— Begin INPUT FOR THIS TASK —

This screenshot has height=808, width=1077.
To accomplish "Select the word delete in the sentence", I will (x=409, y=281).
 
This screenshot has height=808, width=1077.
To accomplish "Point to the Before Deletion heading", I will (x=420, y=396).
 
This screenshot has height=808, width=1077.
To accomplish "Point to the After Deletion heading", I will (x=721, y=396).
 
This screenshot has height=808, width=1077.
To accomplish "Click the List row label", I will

— End INPUT FOR THIS TASK —
— Begin INPUT FOR THIS TASK —

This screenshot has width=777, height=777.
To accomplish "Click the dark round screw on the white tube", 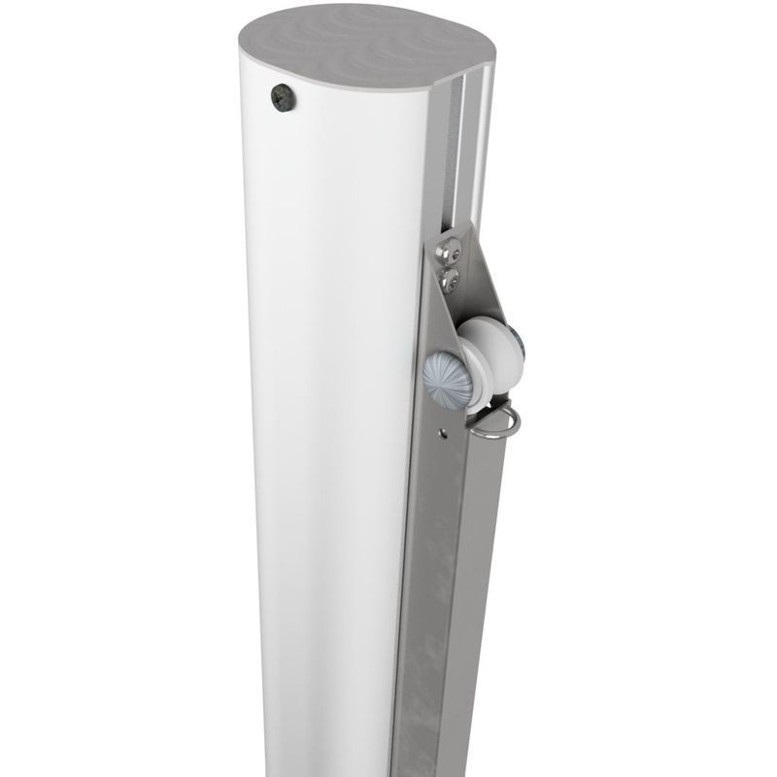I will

— End INPUT FOR THIS TASK —

- GOAL OF THE EXERCISE: Please pick out every line in the listing above that contains the word "heading" and copy each of those lines in full.

- EXERCISE OUTPUT:
To accomplish "Point to the Before Deletion heading", I will (x=420, y=396).
To accomplish "Point to the After Deletion heading", I will (x=721, y=396).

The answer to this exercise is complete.